Since the dura and arachnoid accompany the cerebrospinal nerves for some distance, it is obvious that the lymph-vessels of the nasal mucous membrane (see these) may also be injected from the subarachnoid space (compare also Key and Retzius).

The pia mater, like the dura mater, receives two varieties of nerve-fibers (1) Vasomotor fibers, which form plexuses in the adventitial coat of the arteries and terminate in the muscular layer of the arteries. These may be traced to the small precapillary branches of the vessels. (2) Larger and smaller bundles of relatively large, medullated nerve-fibers, which accompany the larger pial vessels, forming loose plexuses in or on the adventitial coat of the vessels. After repeated divisions these medullated nerves lose their medullary sheaths and terminate, in the adventitia of the vessels, in long, varicose fibrils or in groups of such fibrils (Huber, 99).

J. BLOOD-VESSELS OF THE CENTRAL NERVOUS

SYSTEM.

The blood-vessels of the central nervous system present certain peculiarities, which deserve special consideration.

In the spinal cord the arteries, surrounded by pial tissue (connective-tissue septa), extend as far as the gray matter, but give off numerous lateral branches during their course through the white matter. The capillaries form a much closer meshwork in the gray matter than in the white.

The perivascular spaces throughout the central nervous system are separated from the substance of the brain and spinal cord by an endothelial membrane, the internal endothelial layer of the pia intima (Key and Retzius), and are easily injected from the pia.

In the cerebral cortex the capillaries are particularly numerous, and are closely meshed wherever groups of ganglion cells occur. In the medullary substance they are somewhat less closely arranged, their meshes being oblong.

In the cerebellum the arrangement is analogous. Of all the layers composing the cerebellum the granular is the most vascular; within it the capillaries are also densely arranged, and form a close network.

TECHNIC.

300. The organs of the central nervous system are best fixed in Müller's fluid (vid. T. 27), washed with water, cut in celloidin, and stained with carmin. Such preparations are suitable for general topographic work.

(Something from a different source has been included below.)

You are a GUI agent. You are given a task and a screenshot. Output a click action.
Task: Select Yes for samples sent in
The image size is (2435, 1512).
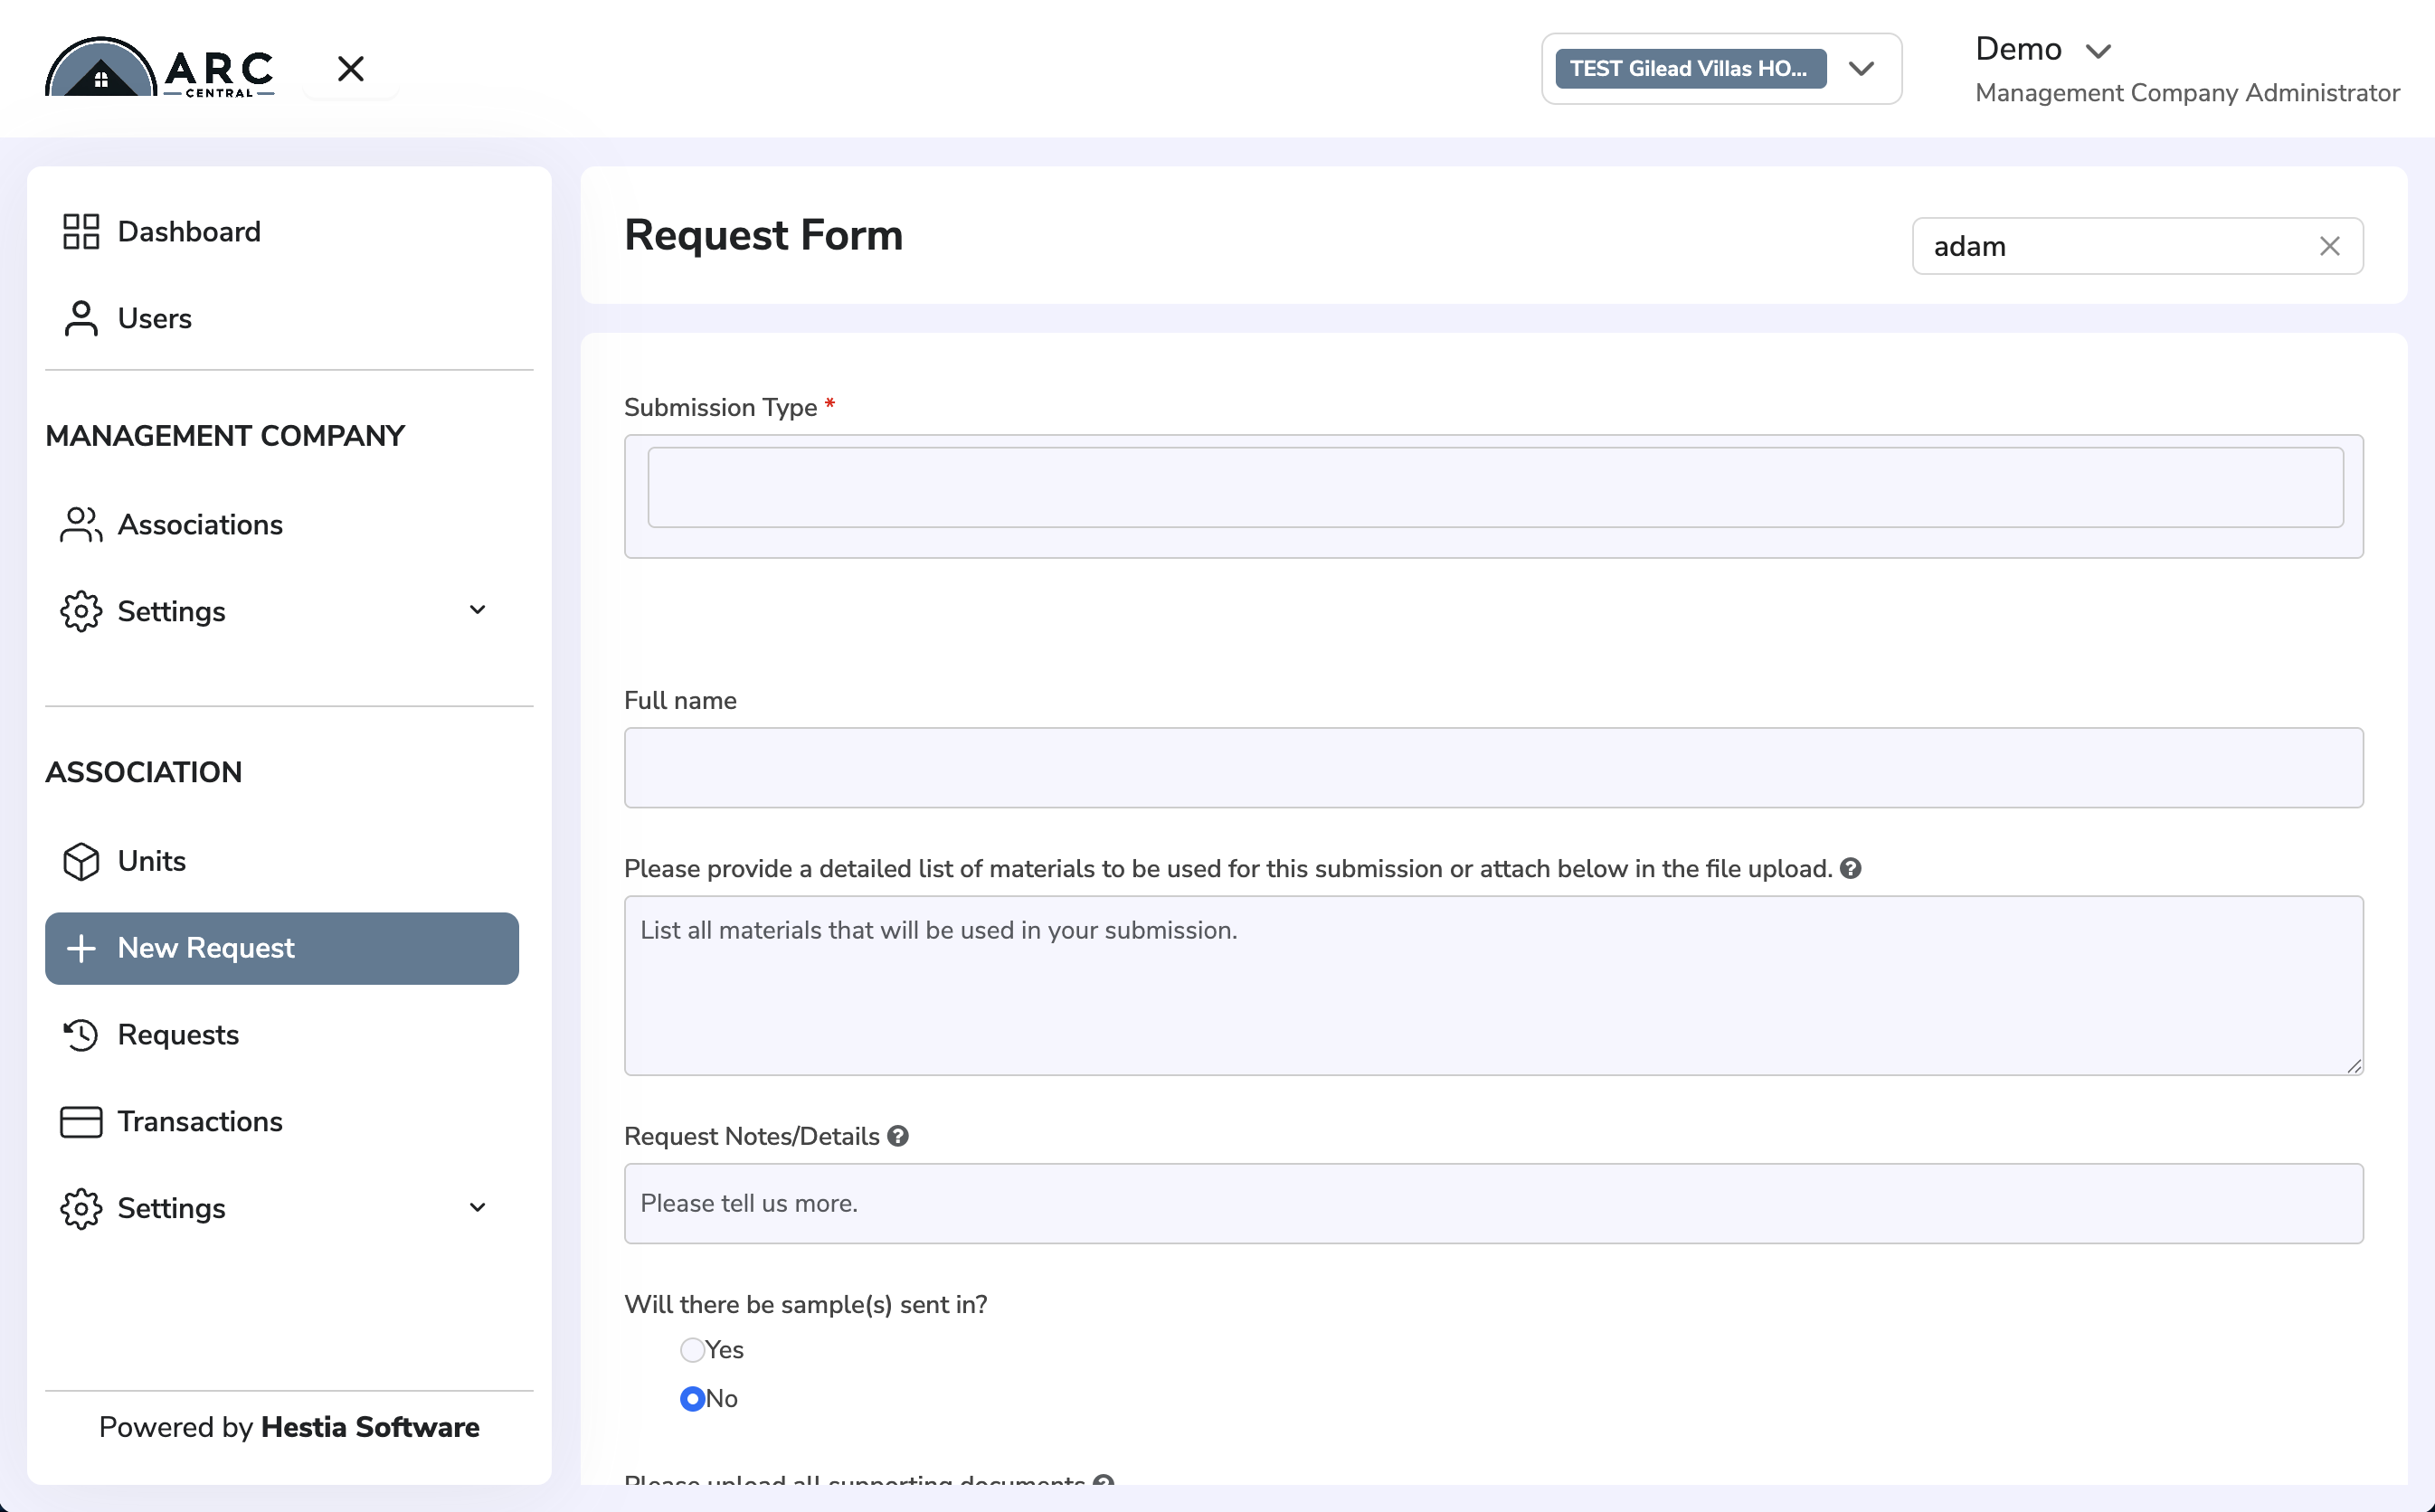point(692,1350)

301. Special structures-as, for instance, the medullary sheaths of the nerve-fibers, the ganglion cells, the relations of the different neurones and dendrites to one another, etc.-require different treatment.

302. The medullary sheath may be demonstrated as follows (Weigert): Pieces of tissue (spinal cord, for instance), fixed as usual in Müller's or Erlicki's fluid (vid. T. 27 and 29), are transferred without washing to alcohol, imbedded in celloidin, and cut. Before staining the sections it is necessary to subject them to the mordant action of a neutral copper acetate solution (a saturated solution of the salt diluted with an equal volume of water). The sections may be subjected to the mordant action of this solution, but the following procedure is more convenient: The specimens, imbedded in celloidin and fastened to a cork or a block of wood, are placed for one or two days in the copper solution just described. At the expiration of this time the pieces of tissue will have become dark, and the surrounding celloidin light green. They are then placed in 80% alcohol, in which they may be preserved for any length of time. The sections are then stained in the following solution: 1 gm. of hematoxylin is dissolved in 10 c.c. absolute alcohol, and 90 c.c. of distilled water are then added (the fluid must remain exposed to the air for a few days); the addition of an alkali-as, for instance, a cold saturated solution of lithium bicarbonate (I c.c. to 100 c.c. of hematoxylin solution)-brings out the staining power of the solution at once.